YOUR INSTRUCTIONS - Where the string "Task" occurs in a line of the entries below, copy that line.

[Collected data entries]
======
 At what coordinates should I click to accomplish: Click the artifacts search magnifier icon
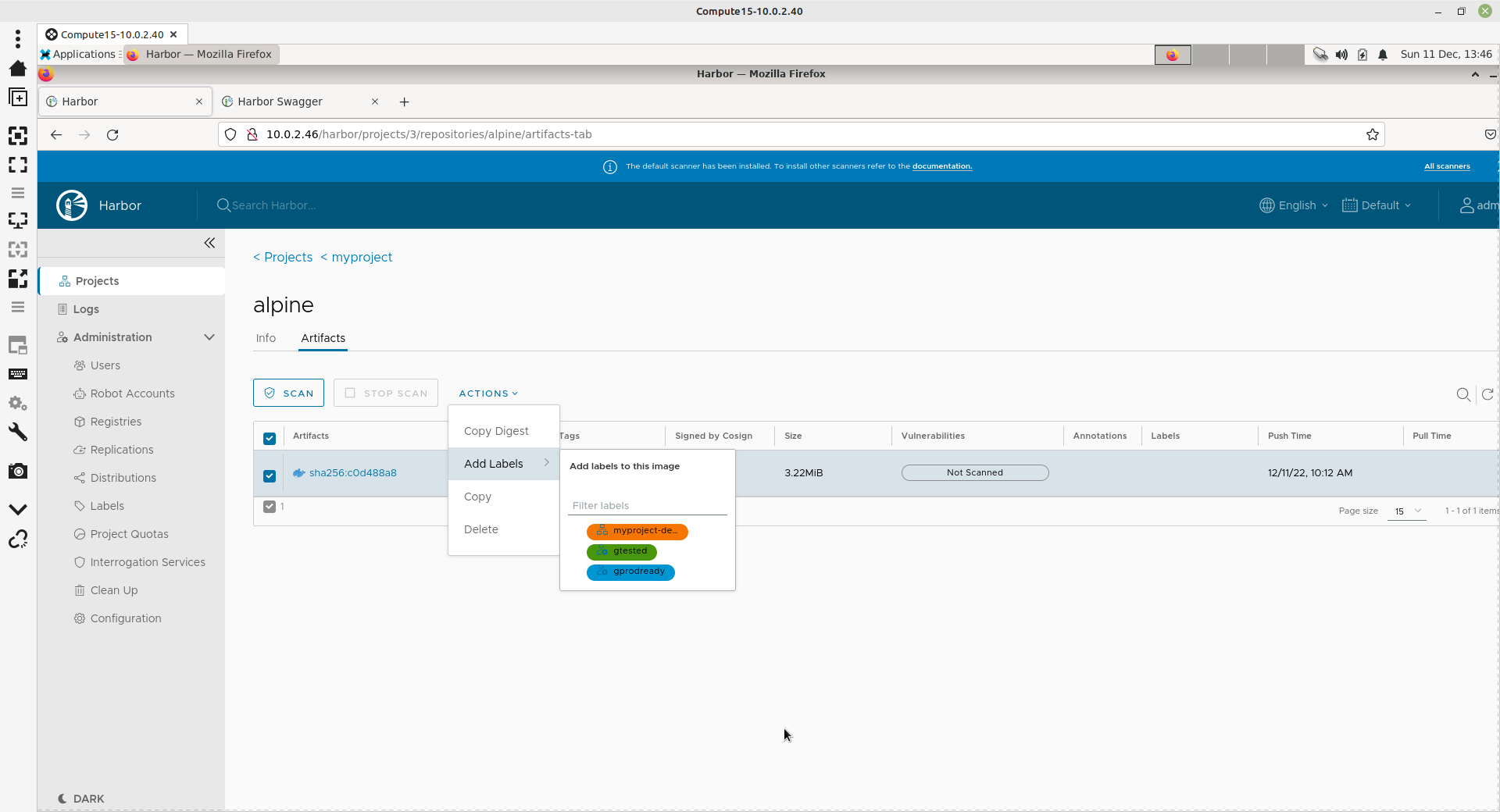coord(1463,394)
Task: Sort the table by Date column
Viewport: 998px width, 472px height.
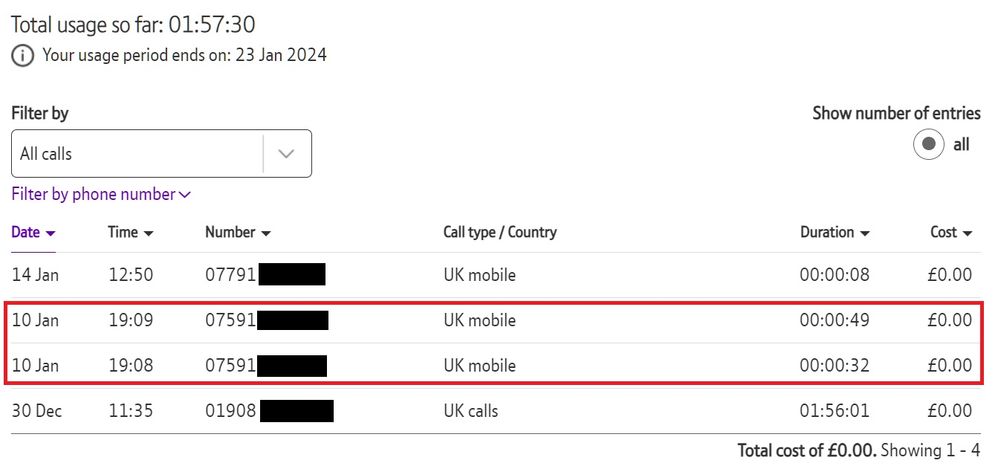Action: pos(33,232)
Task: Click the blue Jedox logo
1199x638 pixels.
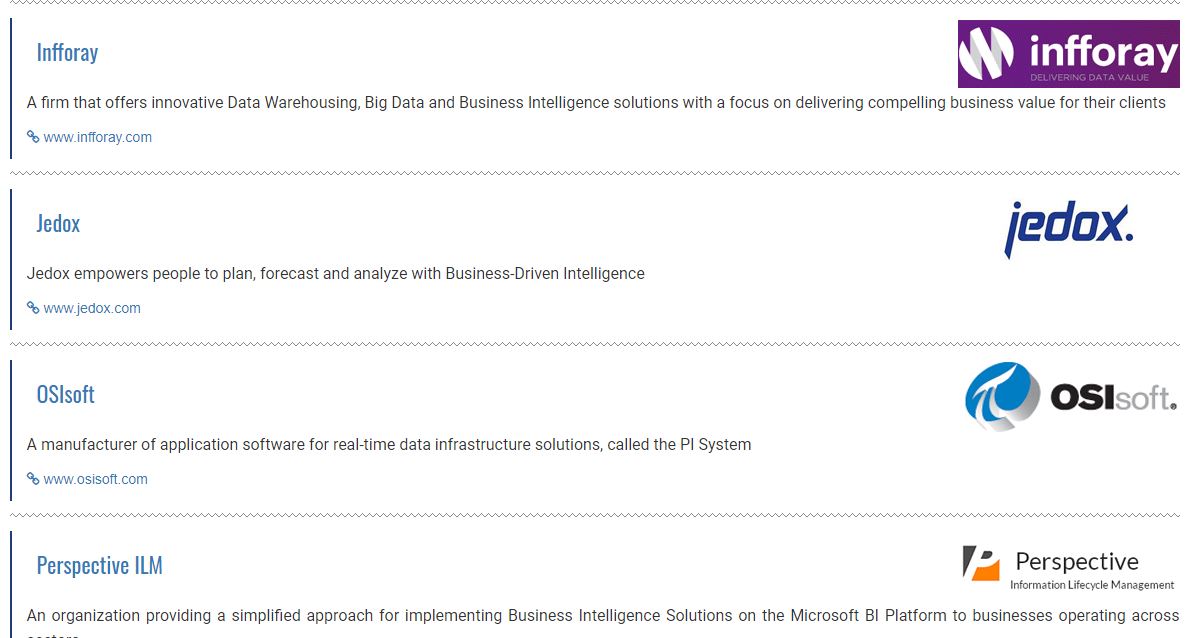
======
COMPLETED EXERCISE -
Task: Sort the table by Date column
Task: Click the blue Jedox logo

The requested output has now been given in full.